START Materials provided
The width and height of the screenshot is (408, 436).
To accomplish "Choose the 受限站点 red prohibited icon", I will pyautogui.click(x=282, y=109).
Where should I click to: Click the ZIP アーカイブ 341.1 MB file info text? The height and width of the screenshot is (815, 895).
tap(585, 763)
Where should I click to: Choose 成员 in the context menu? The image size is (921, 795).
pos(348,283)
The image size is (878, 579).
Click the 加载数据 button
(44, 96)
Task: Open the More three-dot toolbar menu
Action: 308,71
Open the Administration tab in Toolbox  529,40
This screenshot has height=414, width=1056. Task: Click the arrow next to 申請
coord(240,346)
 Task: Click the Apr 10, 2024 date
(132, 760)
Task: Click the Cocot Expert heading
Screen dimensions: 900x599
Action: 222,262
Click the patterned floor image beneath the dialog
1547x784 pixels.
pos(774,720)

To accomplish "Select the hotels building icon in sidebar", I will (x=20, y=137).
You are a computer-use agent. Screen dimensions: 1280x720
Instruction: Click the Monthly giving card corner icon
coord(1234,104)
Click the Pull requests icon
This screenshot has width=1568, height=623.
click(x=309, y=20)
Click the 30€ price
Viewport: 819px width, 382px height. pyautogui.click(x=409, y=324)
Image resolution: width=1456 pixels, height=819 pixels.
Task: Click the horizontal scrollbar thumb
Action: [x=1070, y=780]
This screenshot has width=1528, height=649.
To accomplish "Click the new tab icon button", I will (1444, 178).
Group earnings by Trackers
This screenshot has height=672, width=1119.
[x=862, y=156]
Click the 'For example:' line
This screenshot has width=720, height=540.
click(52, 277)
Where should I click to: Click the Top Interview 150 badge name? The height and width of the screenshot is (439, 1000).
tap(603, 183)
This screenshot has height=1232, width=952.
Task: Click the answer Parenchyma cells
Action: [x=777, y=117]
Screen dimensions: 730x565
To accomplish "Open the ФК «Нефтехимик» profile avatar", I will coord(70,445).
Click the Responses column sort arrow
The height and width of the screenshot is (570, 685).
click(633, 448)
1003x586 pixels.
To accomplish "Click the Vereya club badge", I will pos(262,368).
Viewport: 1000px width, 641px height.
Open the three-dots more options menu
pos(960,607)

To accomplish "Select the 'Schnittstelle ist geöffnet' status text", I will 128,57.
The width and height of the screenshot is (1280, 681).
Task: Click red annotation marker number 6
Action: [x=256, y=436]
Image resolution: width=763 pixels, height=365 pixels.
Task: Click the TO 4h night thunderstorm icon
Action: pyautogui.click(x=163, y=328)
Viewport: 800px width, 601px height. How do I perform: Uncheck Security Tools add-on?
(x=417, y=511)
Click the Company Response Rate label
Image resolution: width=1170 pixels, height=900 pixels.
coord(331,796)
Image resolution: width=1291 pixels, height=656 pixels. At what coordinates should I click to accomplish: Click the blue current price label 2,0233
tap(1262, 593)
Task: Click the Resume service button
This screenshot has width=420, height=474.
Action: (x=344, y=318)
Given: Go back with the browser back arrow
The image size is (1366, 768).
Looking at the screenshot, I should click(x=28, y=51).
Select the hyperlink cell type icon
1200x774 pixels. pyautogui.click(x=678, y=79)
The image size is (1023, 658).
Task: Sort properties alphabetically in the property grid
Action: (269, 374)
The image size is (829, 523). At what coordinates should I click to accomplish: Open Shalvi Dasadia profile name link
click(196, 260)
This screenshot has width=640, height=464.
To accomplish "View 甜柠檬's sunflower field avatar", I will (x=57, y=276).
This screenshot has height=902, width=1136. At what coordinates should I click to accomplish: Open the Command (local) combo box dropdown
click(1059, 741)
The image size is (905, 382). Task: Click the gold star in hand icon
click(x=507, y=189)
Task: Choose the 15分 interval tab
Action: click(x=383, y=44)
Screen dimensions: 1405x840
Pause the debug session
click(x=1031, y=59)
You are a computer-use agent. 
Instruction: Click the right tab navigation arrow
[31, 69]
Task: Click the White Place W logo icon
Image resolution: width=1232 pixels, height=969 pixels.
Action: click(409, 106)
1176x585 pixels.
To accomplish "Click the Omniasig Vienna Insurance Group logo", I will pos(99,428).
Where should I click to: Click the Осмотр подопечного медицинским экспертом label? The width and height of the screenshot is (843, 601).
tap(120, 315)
END Materials provided
Directions for this task: For this exercise, set down all of the entries again word for word.

Task result:
The width and height of the screenshot is (408, 436).
To accomplish "Choose the 受限站点 red prohibited icon", I will pyautogui.click(x=282, y=109).
Where should I click to: Click the ZIP アーカイブ 341.1 MB file info text? The height and width of the screenshot is (815, 895).
tap(585, 763)
Where should I click to: Choose 成员 in the context menu? The image size is (921, 795).
pos(348,283)
The image size is (878, 579).
Click the 加载数据 button
(44, 96)
Task: Open the More three-dot toolbar menu
Action: 308,71
Open the Administration tab in Toolbox  529,40
This screenshot has height=414, width=1056. Task: Click the arrow next to 申請
coord(240,346)
 Task: Click the Apr 10, 2024 date
(132, 760)
Task: Click the Cocot Expert heading
Screen dimensions: 900x599
Action: 222,262
Click the patterned floor image beneath the dialog
1547x784 pixels.
pos(774,720)

To accomplish "Select the hotels building icon in sidebar", I will (x=20, y=137).
You are a computer-use agent. Screen dimensions: 1280x720
Instruction: Click the Monthly giving card corner icon
coord(1234,104)
Click the Pull requests icon
This screenshot has width=1568, height=623.
click(x=309, y=20)
Click the 30€ price
Viewport: 819px width, 382px height. pyautogui.click(x=409, y=324)
Image resolution: width=1456 pixels, height=819 pixels.
Task: Click the horizontal scrollbar thumb
Action: [x=1070, y=780]
This screenshot has width=1528, height=649.
To accomplish "Click the new tab icon button", I will (1444, 178).
Group earnings by Trackers
This screenshot has height=672, width=1119.
[x=862, y=156]
Click the 'For example:' line
This screenshot has width=720, height=540.
click(52, 277)
Where should I click to: Click the Top Interview 150 badge name? The height and width of the screenshot is (439, 1000).
tap(603, 183)
This screenshot has height=1232, width=952.
Task: Click the answer Parenchyma cells
Action: [x=777, y=117]
Screen dimensions: 730x565
To accomplish "Open the ФК «Нефтехимик» profile avatar", I will coord(70,445).
Click the Responses column sort arrow
The height and width of the screenshot is (570, 685).
click(633, 448)
1003x586 pixels.
To accomplish "Click the Vereya club badge", I will pos(262,368).
Viewport: 1000px width, 641px height.
Open the three-dots more options menu
pos(960,607)

To accomplish "Select the 'Schnittstelle ist geöffnet' status text", I will 128,57.
The width and height of the screenshot is (1280, 681).
Task: Click red annotation marker number 6
Action: [x=256, y=436]
Image resolution: width=763 pixels, height=365 pixels.
Task: Click the TO 4h night thunderstorm icon
Action: pyautogui.click(x=163, y=328)
Viewport: 800px width, 601px height. How do I perform: Uncheck Security Tools add-on?
(x=417, y=511)
Click the Company Response Rate label
Image resolution: width=1170 pixels, height=900 pixels.
coord(331,796)
Image resolution: width=1291 pixels, height=656 pixels. At what coordinates should I click to accomplish: Click the blue current price label 2,0233
tap(1262, 593)
Task: Click the Resume service button
This screenshot has width=420, height=474.
Action: (x=344, y=318)
Given: Go back with the browser back arrow
The image size is (1366, 768).
Looking at the screenshot, I should click(x=28, y=51).
Select the hyperlink cell type icon
1200x774 pixels. pyautogui.click(x=678, y=79)
The image size is (1023, 658).
Task: Sort properties alphabetically in the property grid
Action: (269, 374)
The image size is (829, 523). At what coordinates should I click to accomplish: Open Shalvi Dasadia profile name link
click(196, 260)
This screenshot has width=640, height=464.
To accomplish "View 甜柠檬's sunflower field avatar", I will (x=57, y=276).
This screenshot has height=902, width=1136. At what coordinates should I click to accomplish: Open the Command (local) combo box dropdown
click(1059, 741)
The image size is (905, 382). Task: Click the gold star in hand icon
click(x=507, y=189)
Task: Choose the 15分 interval tab
Action: click(x=383, y=44)
Screen dimensions: 1405x840
Pause the debug session
click(x=1031, y=59)
You are a computer-use agent. 
Instruction: Click the right tab navigation arrow
[31, 69]
Task: Click the White Place W logo icon
Image resolution: width=1232 pixels, height=969 pixels.
Action: click(409, 106)
1176x585 pixels.
To accomplish "Click the Omniasig Vienna Insurance Group logo", I will pos(99,428).
Where should I click to: Click the Осмотр подопечного медицинским экспертом label? The width and height of the screenshot is (843, 601).
tap(120, 315)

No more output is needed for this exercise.